オスプレイ配備計画で受け入れ前提の調整を進めるかを問われて「全力を注力する」と答える山口祥義知事=佐賀県庁

■「信頼関係構築へ全力」

 「それでも努力していく」。佐賀空港への自衛隊新型輸送機オスプレイ配備計画に関して、佐賀県の山口祥義知事は13日の定例記者会見で漁業者が抱く国への不信払拭(ふっしょく)へ全力を注ぐ考えを強調した。「国はどう有明海に向かい合ってくれるのかといったところをやらないと将来に禍根を残す」。漁業者に「計画反対」の見解を出されても一歩踏み込み、場合によっては自ら対話に乗り出す姿勢を示した。

 県有明海漁協は、支所ごとに意見集約して漁協として統一見解を取りまとめる方針を示している。
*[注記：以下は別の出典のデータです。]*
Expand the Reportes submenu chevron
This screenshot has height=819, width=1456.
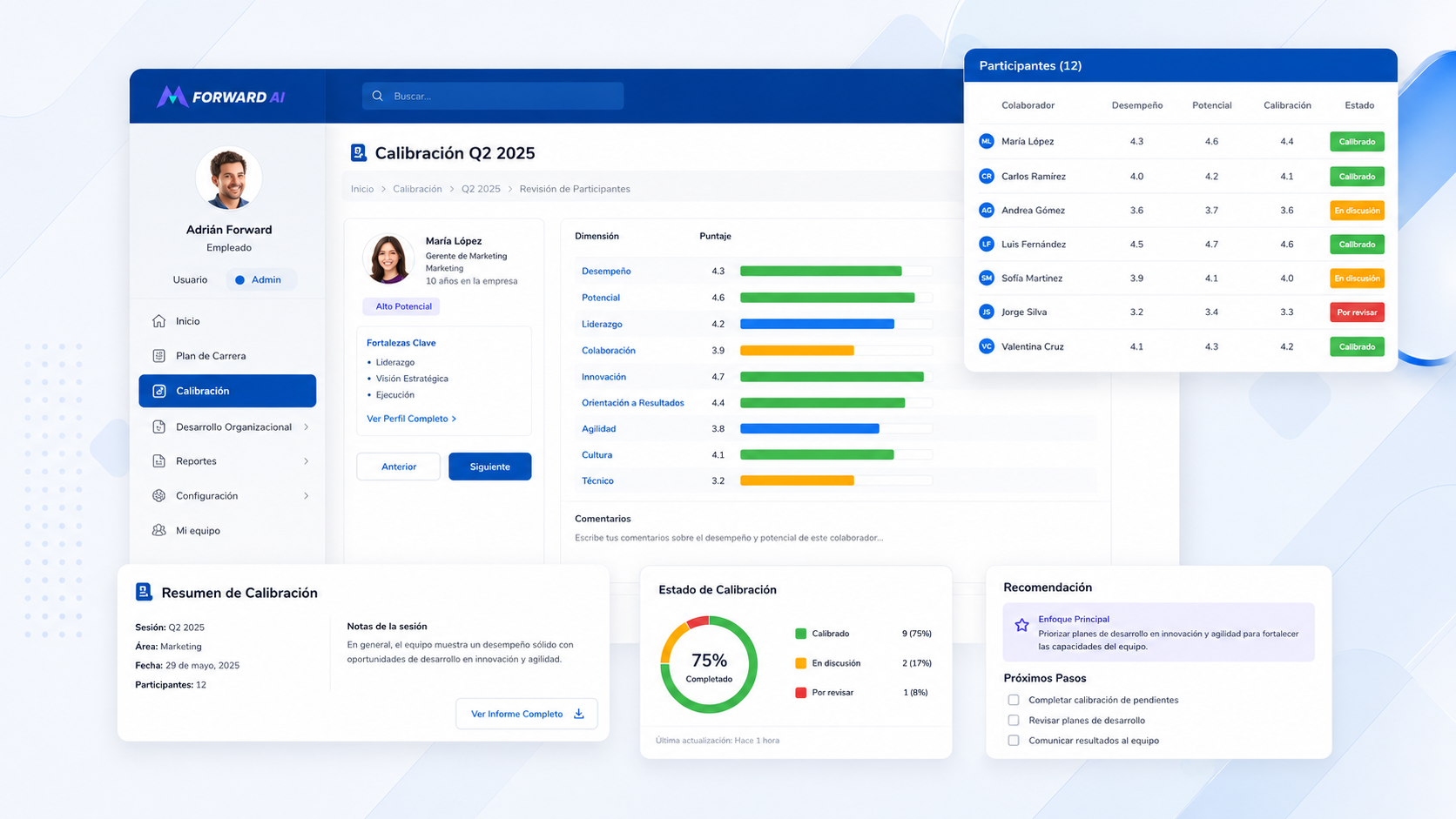(307, 461)
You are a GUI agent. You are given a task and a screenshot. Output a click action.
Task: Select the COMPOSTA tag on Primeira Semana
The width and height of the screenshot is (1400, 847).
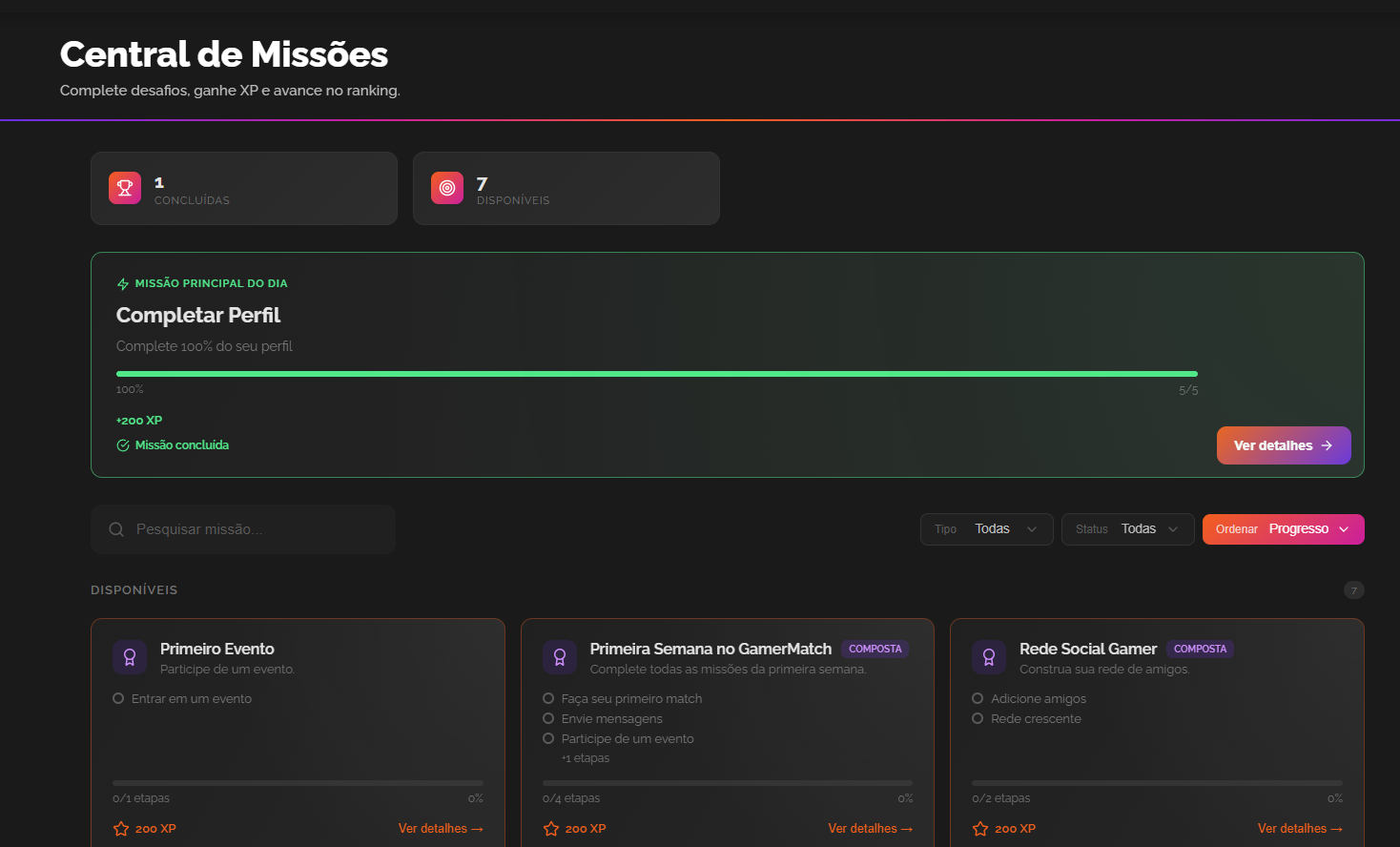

 山口知事は「支所の判断は漁業者の皆さんがご自身でお考えになること。それに対し私が口を挟むのはいかがなものかと思う。われわれとしてやるべきことは、信頼関係をつむぐ努力」と指摘。その上で「漁業振興をどう図るべきなのか。万が一ということについて明らかにされていないことが多々あり、漁業者と意見交換する」と述べた。

 自身が漁業者と対話したり、県の考えを直接説明する考えを問われると「そういった局面もあり得ると思う」と言及した。

 「選択肢として要請を断念する可能性は」との問いに対しては「本当に全力でそれをやりたいという気持ちしか頭の中にない」。あくまでも漁業者の不信感払拭を第一に取り組む考えを強調した。

 8月上旬には内閣改造が想定され、8月末に政府予算の概算要求、さらに9月はノリ漁業者の繁忙期となる漁期になる。「担当大臣がどなたかということではなく、国と真摯(しんし)に向かい合っていくという姿勢が大事」とし、県議会の決議後、漁協に副知事を出向かせるなど精力的に漁業者との話し合いを進めるとした。

 「国防に協力する立場。今まさに緊迫した状況の中で、今、国としてやらなければならないということについても、私は理解している」。山口知事は、国への協力姿勢を強調する一方、「漁業者のいろんな思いを大事にしなければという気持ちも非常に強い。そこに対ししっかり答えを見つけていくために、全力でやっていく」。漁業者との信頼関係構築へ国に踏み込んだ取り組みを求めていく姿勢をにじませた。